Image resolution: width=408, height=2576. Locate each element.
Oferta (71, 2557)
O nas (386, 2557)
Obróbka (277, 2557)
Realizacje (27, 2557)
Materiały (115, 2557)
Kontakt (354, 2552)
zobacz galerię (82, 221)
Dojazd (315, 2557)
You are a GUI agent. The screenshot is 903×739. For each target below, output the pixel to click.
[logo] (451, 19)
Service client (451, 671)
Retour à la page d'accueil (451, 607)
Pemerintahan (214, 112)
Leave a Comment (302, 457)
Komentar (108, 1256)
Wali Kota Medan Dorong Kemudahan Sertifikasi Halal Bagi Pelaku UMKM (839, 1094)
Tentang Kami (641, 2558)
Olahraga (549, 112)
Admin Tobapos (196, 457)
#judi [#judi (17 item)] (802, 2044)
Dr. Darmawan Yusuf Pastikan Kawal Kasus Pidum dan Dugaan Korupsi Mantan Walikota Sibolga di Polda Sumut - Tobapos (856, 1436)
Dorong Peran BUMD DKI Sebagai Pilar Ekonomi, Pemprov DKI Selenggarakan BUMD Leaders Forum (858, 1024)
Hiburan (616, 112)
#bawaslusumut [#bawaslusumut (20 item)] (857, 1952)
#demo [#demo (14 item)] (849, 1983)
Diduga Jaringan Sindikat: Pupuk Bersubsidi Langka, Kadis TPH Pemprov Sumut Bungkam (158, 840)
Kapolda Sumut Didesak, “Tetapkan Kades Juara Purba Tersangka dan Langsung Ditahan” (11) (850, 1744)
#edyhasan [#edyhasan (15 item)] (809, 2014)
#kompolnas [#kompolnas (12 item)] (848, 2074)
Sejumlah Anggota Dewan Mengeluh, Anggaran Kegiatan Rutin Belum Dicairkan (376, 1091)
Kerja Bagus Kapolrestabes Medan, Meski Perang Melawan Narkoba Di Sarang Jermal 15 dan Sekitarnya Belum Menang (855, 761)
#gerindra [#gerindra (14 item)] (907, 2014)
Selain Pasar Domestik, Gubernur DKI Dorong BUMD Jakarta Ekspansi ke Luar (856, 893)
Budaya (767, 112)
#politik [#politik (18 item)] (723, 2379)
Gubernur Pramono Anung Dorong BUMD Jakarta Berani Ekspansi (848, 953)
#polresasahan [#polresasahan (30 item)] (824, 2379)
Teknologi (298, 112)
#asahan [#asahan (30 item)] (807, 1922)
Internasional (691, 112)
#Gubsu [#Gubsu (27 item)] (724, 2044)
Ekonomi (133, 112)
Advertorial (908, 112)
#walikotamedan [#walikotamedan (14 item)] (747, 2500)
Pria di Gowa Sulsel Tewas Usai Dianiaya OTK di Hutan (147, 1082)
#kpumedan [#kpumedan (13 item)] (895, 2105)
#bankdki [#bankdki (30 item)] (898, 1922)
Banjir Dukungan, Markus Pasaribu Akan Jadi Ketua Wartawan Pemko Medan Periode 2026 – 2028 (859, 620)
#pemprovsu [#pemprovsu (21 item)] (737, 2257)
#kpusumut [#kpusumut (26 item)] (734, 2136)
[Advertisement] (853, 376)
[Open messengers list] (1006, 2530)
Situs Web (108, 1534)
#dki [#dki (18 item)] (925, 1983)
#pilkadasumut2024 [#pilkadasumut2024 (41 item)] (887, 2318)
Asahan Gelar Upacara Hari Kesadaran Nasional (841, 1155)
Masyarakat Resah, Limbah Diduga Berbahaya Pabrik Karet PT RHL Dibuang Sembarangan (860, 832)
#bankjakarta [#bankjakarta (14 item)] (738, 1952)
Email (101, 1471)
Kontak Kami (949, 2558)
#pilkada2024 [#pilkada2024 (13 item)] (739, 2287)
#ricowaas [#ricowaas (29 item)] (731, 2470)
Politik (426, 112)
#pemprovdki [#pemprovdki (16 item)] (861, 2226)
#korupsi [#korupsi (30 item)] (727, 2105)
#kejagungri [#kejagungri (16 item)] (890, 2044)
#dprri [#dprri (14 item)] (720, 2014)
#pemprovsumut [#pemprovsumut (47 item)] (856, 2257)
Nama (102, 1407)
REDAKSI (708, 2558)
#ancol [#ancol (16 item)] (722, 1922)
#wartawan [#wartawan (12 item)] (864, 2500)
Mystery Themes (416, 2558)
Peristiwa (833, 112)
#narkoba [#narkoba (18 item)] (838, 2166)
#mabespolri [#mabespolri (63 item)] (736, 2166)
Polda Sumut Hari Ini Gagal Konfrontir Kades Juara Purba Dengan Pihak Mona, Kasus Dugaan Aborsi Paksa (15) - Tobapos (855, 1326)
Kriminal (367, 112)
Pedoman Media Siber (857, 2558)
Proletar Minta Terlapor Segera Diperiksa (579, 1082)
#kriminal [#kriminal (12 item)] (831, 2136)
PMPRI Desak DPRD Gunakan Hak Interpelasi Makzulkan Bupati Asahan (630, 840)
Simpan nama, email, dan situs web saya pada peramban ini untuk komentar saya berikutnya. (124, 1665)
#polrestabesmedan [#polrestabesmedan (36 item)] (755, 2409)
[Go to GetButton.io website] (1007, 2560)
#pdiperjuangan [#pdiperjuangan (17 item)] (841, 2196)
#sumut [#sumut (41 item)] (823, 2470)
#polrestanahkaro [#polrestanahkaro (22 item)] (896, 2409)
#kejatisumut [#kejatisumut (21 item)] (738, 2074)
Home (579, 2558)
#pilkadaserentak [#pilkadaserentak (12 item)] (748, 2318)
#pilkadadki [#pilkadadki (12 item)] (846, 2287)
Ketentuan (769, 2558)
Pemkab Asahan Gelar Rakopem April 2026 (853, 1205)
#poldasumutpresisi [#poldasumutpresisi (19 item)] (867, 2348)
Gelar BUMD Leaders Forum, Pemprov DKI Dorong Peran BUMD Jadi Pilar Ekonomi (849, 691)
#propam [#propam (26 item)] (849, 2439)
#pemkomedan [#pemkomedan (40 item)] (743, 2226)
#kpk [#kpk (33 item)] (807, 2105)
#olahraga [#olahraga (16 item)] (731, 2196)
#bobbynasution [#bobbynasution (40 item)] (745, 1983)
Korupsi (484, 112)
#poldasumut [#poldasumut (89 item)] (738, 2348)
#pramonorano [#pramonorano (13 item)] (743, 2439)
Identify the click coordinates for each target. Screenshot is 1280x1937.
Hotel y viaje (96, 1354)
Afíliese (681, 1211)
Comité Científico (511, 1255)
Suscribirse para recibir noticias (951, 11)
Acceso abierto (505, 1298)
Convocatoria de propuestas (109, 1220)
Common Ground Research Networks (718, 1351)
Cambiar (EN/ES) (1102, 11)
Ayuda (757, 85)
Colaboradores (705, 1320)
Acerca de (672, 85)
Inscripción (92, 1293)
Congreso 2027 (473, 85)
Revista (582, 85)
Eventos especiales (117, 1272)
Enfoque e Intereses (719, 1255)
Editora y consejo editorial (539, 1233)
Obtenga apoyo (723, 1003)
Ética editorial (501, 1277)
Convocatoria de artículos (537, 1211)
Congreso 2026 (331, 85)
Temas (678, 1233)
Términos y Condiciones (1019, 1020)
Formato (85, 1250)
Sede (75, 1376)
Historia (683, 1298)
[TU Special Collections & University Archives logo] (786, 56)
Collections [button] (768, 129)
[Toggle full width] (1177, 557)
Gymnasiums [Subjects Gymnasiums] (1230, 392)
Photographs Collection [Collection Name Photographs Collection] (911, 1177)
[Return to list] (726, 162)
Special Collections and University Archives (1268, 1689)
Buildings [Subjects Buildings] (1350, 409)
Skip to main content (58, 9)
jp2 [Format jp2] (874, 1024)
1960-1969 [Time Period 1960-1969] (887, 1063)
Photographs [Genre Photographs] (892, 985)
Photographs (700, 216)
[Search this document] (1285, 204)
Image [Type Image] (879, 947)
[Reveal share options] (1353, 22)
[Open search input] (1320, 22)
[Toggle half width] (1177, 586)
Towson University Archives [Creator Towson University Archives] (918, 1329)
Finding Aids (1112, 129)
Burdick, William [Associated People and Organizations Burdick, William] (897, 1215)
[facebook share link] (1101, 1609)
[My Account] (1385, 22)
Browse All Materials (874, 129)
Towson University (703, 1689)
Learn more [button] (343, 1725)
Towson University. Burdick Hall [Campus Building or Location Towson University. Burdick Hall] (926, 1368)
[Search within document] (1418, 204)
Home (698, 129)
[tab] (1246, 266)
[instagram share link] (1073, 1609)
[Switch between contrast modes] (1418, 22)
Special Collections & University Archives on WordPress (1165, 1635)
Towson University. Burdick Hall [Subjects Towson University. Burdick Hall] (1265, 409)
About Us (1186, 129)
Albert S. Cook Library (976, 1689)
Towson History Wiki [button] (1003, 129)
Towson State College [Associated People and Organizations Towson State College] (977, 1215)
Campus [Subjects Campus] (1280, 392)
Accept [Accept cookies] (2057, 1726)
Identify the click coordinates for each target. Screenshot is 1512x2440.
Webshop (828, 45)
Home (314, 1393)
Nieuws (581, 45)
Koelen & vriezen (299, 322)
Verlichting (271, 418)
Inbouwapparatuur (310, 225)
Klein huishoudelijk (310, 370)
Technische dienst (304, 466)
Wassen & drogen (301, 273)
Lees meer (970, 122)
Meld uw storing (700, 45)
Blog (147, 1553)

===

Repeat the lines above word for word, beginning at the line that contains "#bankjakarta [#bankjakarta (14" and stopping after the line that contains "Hotel y viaje (96, 1354)".

#bankjakarta [#bankjakarta (14 item)] (738, 1952)
Email (101, 1471)
Kontak Kami (949, 2558)
#pilkada2024 [#pilkada2024 (13 item)] (739, 2287)
#ricowaas [#ricowaas (29 item)] (731, 2470)
Politik (426, 112)
#pemprovdki [#pemprovdki (16 item)] (861, 2226)
#korupsi [#korupsi (30 item)] (727, 2105)
#kejagungri [#kejagungri (16 item)] (890, 2044)
#dprri [#dprri (14 item)] (720, 2014)
#pemprovsumut [#pemprovsumut (47 item)] (856, 2257)
Nama (102, 1407)
REDAKSI (708, 2558)
#ancol [#ancol (16 item)] (722, 1922)
#wartawan [#wartawan (12 item)] (864, 2500)
Mystery Themes (416, 2558)
Peristiwa (833, 112)
#narkoba [#narkoba (18 item)] (838, 2166)
#mabespolri [#mabespolri (63 item)] (736, 2166)
Polda Sumut Hari Ini Gagal Konfrontir Kades Juara Purba Dengan Pihak Mona, Kasus Dugaan Aborsi Paksa (15) - Tobapos (855, 1326)
Kriminal (367, 112)
Pedoman Media Siber (857, 2558)
Proletar Minta Terlapor Segera Diperiksa (579, 1082)
#kriminal [#kriminal (12 item)] (831, 2136)
PMPRI Desak DPRD Gunakan Hak Interpelasi Makzulkan Bupati Asahan (630, 840)
Simpan nama, email, dan situs web saya pada peramban ini untuk komentar saya berikutnya. (124, 1665)
#polrestabesmedan [#polrestabesmedan (36 item)] (755, 2409)
[Go to GetButton.io website] (1007, 2560)
#pdiperjuangan [#pdiperjuangan (17 item)] (841, 2196)
#sumut [#sumut (41 item)] (823, 2470)
#polrestanahkaro [#polrestanahkaro (22 item)] (896, 2409)
#kejatisumut [#kejatisumut (21 item)] (738, 2074)
Home (579, 2558)
#pilkadaserentak [#pilkadaserentak (12 item)] (748, 2318)
#pilkadadki [#pilkadadki (12 item)] (846, 2287)
Ketentuan (769, 2558)
Pemkab Asahan Gelar Rakopem April 2026 (853, 1205)
#poldasumutpresisi [#poldasumutpresisi (19 item)] (867, 2348)
Gelar BUMD Leaders Forum, Pemprov DKI Dorong Peran BUMD Jadi Pilar Ekonomi (849, 691)
#propam [#propam (26 item)] (849, 2439)
#pemkomedan [#pemkomedan (40 item)] (743, 2226)
#kpk [#kpk (33 item)] (807, 2105)
#olahraga [#olahraga (16 item)] (731, 2196)
#bobbynasution [#bobbynasution (40 item)] (745, 1983)
Korupsi (484, 112)
#poldasumut [#poldasumut (89 item)] (738, 2348)
#pramonorano [#pramonorano (13 item)] (743, 2439)
Identify the click coordinates for each target. Screenshot is 1280x1937.
Hotel y viaje (96, 1354)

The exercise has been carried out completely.